# Document segment
++++++++++++++++++++

In some examples, identification module 502 may identify application 510 based on determining that a user 520 is attempting to run application 510. In other examples, application 510 may already be running on electronic device 500, and identification module 502 may monitor the status and requirements of application 510.

Returning to FIG. 4, at step 420, one or more of the systems described herein may determine that an available amount of the resource of the electronic device does not meet the minimum requirement of the application. For example, as shown in FIG. 5, a determination module 504 may determine that an available amount 518 of resource 516 does not meet minimum requirement 512.

The systems described herein may perform step 420 in a variety of ways. In some embodiments, determination module 504 may determine that minimum requirement 512 exceeds a total capacity of resource 516. Additionally or alternatively, determination module 504 may determine minimum requirement 512 exceeds an unused portion of resource 516. For example, additional applications running on electronic device 500 may also use a portion of resource 516, and the currently available remaining portion is not enough to satisfy minimum requirement 512 of application 510. In additional embodiments, determination module 504 may determine the total capacity of resource 516 based on a device type of electronic device 500 and/or known attributes of electronic device 500. For example, electronic device 500 may represent a mobile device known to have a limited display resolution, and determination module 504 may determine the display resolution does not meet minimum requirement 512 based on identifying the device type of electronic device 500 and searching the device specifications of the particular device type.

Returning to FIG. 4, at step 430, one or more of the systems described herein may select, based on the determination, an alternative user-interface mode of the application with a lower minimum requirement for the resource. For example, as shown in FIG. 5, a selection module 506 may select an alternative user-interface mode 514 with a lower minimum requirement than minimum requirement 512.

The systems described herein may perform step 430 in a variety of ways. In some embodiments, the term “user-interface mode” may generally represent a graphical user interface (GUI) of an application with optional functions and graphical elements that may differ from another user-interface mode. For example, a user-interface mode may dictate the size of the application GUI, the functions available to a user and displayed in the GUI, animated or static graphical elements, or any other functions or elements that may vary between different modes of the same application. Additionally, user-interface modes may include different application profiles or application configurations that may be selected or altered based on different resource constraints and/or user input.

++++++++++++++++++++

# Stored dataset items
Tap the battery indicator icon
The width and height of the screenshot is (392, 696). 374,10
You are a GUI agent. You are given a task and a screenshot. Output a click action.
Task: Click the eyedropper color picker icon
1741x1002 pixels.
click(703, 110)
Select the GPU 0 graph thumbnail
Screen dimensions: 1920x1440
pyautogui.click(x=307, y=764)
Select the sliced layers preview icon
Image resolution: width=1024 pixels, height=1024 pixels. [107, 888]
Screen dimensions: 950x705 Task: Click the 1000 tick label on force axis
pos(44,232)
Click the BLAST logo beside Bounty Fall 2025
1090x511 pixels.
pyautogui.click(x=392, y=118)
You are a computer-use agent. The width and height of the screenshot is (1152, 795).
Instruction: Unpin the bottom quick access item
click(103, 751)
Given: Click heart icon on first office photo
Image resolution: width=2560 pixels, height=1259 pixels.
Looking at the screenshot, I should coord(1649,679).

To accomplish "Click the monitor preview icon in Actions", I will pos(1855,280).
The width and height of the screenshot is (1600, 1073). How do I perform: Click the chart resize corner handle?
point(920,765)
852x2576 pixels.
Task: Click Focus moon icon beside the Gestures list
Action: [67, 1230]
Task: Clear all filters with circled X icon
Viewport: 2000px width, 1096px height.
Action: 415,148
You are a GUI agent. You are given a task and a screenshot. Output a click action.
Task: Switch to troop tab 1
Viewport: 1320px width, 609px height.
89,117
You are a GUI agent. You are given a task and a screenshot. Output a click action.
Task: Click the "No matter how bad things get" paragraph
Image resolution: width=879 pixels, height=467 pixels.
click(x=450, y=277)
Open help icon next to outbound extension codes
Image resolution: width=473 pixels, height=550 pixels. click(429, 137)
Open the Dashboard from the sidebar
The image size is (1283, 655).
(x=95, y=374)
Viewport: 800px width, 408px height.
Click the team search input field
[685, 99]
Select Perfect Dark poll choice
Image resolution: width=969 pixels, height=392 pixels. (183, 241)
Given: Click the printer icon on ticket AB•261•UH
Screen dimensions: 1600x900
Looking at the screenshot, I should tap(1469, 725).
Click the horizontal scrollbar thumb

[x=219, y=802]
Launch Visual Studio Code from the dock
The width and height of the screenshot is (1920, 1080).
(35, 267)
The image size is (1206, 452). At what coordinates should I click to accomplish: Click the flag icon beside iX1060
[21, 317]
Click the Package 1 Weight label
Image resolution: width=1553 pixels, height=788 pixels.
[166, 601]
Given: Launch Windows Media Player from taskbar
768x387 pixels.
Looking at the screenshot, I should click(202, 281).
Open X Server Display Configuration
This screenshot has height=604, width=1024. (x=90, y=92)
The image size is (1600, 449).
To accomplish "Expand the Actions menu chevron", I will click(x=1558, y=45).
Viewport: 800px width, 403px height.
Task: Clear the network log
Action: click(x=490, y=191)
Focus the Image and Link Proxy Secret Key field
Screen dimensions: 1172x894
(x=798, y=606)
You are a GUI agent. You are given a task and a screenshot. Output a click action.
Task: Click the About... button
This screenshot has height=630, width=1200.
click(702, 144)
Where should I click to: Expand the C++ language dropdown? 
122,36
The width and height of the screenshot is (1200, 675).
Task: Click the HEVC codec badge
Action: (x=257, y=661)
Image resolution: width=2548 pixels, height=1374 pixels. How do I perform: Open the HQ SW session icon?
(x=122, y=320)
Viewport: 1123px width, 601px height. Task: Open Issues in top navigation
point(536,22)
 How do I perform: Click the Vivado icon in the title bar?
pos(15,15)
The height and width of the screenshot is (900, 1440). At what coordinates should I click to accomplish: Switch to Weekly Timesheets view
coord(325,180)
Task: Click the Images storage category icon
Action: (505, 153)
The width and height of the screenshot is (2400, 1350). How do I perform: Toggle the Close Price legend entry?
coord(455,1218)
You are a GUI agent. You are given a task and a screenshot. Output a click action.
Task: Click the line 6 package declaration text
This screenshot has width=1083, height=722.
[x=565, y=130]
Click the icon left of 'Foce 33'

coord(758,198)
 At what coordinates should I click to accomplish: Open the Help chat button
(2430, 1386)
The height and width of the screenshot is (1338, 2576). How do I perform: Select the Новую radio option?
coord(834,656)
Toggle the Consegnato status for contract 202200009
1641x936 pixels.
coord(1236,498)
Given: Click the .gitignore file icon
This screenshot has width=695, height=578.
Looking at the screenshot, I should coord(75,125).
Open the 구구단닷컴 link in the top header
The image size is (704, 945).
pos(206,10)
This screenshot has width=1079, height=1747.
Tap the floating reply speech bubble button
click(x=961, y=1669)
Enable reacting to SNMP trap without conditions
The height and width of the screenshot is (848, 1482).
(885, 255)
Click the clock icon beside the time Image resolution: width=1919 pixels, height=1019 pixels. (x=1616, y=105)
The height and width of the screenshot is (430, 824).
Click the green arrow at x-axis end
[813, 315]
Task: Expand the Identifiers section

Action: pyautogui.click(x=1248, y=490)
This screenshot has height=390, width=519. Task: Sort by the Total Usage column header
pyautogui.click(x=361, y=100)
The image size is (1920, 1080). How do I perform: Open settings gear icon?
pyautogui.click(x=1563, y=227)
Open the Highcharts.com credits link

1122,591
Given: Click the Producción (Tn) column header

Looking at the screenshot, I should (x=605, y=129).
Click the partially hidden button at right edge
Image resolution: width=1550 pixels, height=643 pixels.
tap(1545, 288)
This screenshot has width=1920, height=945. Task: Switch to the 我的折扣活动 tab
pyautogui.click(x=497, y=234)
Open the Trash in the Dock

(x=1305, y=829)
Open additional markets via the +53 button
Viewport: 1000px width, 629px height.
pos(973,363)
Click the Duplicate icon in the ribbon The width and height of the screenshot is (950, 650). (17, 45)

++++++++++++++++++++

# Problems to work on
A - Translate this sentence from the passage on selecting user-interface modes into Spanish: "For example, as shown in FIG. 5, a selection module 506 may select an alternative user-interface mode 514 with a lower minimum requirement than minimum requirement 512."
B - Carry on the passage on selecting user-interface modes from the point where it stops.

# Final results
A - Por ejemplo, como se muestra en la FIG. 5, un módulo de selección 506 puede seleccionar un modo de interfaz de usuario alternativo 514 con un requisito mínimo inferior al requisito mínimo 512.

B -
In one embodiment, selection module 506 may select an alternative user-interface mode 514 by selecting the mode based on a type of resource 516 that does not meet minimum requirement 512. In this embodiment, selection module 506 may determine tradeoffs between multiple alternative user-interface modes depending on which resources are constrained and the minimum requirements for each alternative user-interface mode. Additionally, selection module 506 may select an appropriate mode based on known constraints of the device type of electronic device 500. In other embodiments, selection module 506 may further select an alternative user-interface mode 514 to fulfill minimum requirements of application 510 for multiple resources of electronic device 500.

FIG. 6 illustrates resources 516(1)-(3) with current available amounts 518(1)-(3), respectively. As shown in this example, application 510 may include multiple alternative user-interface modes 514(1)-(3) with different minimum requirements 512(1)-(3), respectively, for memory and network resources corresponding to resource 516(1) and resource 516(3). In this example, based on available amount 518(1) of resource 516(1) (e.g., 42 MB) and available amount 518(3) of resource 516(3) (e.g., 128 Kbits/s), selection module 506 may select alternative user-interface mode 514(1) with minimum requirement 512(1) for memory and network resources that do not exceed the available amounts (e.g., 36 MB and 128 Kbits/s). In contrast, minimum requirement 512(2) of alternative user-interface mode 514(2) exceeds available network bandwidth (e.g., 192 Kbits/s) while minimum requirement 512(3) of alternative user-interface mode 514(3) exceeds available memory capacity (e.g., 97 MB). Thus, alternative user-interface mode 514(1) maximizes the potential functionality of application 510 to satisfy the current resource constraints.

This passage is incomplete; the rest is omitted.